- **Stated exercise**: Copy out everything from the line containing "Image resolution: width=1024" down to the line containing "point(623,292)", changing "passport" to "visa" and leaving all other text unchanged.

** Start Working data **

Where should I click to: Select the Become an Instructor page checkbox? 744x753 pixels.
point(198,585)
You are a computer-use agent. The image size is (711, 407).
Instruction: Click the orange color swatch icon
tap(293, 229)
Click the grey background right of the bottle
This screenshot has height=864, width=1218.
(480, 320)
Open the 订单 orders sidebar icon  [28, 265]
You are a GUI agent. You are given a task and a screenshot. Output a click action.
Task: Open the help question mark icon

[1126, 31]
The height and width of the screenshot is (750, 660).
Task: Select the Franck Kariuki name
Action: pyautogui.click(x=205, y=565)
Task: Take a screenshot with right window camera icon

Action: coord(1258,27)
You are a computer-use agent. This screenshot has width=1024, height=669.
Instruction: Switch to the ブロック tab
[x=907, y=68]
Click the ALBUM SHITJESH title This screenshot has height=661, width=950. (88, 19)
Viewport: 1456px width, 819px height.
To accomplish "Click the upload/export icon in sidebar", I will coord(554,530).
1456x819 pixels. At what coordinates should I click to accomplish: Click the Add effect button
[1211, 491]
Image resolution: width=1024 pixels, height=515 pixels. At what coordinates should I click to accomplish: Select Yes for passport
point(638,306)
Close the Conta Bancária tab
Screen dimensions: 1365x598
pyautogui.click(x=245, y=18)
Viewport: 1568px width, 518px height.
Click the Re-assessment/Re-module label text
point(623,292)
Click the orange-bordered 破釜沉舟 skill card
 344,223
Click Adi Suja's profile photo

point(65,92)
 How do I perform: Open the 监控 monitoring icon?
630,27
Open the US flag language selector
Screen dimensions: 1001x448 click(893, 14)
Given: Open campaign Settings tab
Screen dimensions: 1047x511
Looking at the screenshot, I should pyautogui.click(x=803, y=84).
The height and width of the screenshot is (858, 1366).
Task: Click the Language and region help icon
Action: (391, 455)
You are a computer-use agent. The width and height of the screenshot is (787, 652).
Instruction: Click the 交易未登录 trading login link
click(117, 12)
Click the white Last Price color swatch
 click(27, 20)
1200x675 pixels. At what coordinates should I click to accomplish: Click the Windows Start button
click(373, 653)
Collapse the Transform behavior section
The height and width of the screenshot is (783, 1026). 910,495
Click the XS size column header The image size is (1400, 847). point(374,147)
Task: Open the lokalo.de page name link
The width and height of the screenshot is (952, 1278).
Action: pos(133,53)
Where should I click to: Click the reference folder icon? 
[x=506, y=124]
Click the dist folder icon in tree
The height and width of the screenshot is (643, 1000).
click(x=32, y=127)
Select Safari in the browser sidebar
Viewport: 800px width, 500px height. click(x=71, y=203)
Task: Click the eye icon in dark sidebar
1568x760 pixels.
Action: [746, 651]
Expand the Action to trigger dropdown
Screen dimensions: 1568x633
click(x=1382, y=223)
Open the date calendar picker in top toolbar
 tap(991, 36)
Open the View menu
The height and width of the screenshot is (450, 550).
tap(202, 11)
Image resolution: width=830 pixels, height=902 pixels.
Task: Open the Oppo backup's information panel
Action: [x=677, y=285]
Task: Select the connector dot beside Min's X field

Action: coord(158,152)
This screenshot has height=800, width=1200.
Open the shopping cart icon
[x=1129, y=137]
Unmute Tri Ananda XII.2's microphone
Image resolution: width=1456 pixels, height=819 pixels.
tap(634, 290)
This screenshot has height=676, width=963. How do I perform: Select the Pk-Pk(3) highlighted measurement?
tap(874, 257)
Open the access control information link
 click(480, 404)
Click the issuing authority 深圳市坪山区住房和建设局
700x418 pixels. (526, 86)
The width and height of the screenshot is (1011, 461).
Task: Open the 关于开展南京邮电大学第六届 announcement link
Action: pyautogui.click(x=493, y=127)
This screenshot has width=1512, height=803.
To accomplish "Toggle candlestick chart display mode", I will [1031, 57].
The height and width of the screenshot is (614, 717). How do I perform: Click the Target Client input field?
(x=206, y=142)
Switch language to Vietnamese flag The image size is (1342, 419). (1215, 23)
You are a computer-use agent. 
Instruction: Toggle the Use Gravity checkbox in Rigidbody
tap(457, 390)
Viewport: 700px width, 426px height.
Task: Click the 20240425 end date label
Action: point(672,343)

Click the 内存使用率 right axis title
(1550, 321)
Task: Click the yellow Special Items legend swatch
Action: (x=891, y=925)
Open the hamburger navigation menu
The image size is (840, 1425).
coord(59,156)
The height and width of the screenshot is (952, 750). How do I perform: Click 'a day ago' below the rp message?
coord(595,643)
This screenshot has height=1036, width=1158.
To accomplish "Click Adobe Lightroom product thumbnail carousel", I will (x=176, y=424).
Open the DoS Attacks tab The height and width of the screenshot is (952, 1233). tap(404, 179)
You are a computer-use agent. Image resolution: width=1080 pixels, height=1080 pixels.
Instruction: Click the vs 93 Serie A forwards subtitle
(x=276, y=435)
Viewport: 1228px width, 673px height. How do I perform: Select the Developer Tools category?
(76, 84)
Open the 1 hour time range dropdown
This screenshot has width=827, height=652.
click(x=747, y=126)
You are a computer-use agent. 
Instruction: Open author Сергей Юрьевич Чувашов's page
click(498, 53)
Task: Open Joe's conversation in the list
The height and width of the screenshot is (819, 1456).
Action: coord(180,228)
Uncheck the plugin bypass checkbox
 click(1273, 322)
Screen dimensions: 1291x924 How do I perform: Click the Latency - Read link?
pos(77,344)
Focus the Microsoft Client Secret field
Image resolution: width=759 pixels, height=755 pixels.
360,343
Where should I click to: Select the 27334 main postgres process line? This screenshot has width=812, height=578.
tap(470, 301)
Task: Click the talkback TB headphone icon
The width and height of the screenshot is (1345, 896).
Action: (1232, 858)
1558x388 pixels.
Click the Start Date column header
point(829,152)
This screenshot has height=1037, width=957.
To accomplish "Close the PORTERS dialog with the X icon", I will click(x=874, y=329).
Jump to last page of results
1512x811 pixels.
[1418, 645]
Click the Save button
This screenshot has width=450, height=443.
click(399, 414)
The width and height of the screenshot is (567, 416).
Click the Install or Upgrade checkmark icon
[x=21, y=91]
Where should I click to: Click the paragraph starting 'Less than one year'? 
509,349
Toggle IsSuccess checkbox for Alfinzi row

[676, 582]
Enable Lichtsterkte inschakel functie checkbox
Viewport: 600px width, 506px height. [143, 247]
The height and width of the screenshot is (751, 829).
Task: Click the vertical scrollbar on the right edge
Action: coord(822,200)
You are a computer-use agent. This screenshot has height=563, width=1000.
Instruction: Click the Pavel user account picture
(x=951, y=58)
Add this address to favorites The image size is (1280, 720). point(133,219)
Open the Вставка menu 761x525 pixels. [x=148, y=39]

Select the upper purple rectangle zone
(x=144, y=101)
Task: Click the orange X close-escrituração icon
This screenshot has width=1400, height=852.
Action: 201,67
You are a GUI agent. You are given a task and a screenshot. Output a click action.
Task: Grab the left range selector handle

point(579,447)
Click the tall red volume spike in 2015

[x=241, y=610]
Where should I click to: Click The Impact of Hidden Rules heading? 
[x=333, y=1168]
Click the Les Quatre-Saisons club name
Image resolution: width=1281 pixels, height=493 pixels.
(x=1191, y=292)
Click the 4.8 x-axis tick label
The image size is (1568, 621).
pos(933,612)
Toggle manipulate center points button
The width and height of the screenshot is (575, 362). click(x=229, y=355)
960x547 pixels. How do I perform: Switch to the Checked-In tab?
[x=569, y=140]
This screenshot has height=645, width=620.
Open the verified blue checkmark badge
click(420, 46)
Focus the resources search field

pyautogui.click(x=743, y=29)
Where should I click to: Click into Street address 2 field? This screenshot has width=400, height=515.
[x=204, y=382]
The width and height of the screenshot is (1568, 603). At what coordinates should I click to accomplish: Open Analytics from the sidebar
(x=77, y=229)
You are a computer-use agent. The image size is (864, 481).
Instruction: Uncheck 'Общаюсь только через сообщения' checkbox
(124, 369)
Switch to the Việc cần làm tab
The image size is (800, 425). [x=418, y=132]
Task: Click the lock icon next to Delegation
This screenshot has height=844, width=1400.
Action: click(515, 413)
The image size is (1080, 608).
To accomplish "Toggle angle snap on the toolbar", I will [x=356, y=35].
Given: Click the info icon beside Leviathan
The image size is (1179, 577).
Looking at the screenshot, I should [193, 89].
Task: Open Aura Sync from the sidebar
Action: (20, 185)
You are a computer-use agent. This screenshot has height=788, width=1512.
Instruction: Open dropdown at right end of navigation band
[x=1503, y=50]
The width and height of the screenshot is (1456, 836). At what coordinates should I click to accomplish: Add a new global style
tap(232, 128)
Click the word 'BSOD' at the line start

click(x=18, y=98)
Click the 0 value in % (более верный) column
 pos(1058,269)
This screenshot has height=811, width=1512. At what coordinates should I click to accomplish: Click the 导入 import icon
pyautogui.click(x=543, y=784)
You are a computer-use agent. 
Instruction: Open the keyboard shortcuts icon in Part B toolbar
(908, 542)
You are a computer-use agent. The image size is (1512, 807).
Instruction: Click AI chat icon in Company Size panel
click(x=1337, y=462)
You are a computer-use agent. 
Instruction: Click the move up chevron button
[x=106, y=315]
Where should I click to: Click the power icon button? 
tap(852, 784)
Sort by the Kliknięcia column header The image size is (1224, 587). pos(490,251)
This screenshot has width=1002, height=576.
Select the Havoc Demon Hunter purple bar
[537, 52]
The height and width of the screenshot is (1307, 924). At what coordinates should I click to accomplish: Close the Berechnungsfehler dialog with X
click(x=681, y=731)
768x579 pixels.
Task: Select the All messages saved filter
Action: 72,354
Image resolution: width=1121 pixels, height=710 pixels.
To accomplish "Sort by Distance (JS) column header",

** End Working data **

- **Full solution**:
Image resolution: width=1024 pixels, height=515 pixels. At what coordinates should I click to accomplish: Select Yes for visa
point(638,306)
Close the Conta Bancária tab
Screen dimensions: 1365x598
pyautogui.click(x=245, y=18)
Viewport: 1568px width, 518px height.
Click the Re-assessment/Re-module label text
point(623,292)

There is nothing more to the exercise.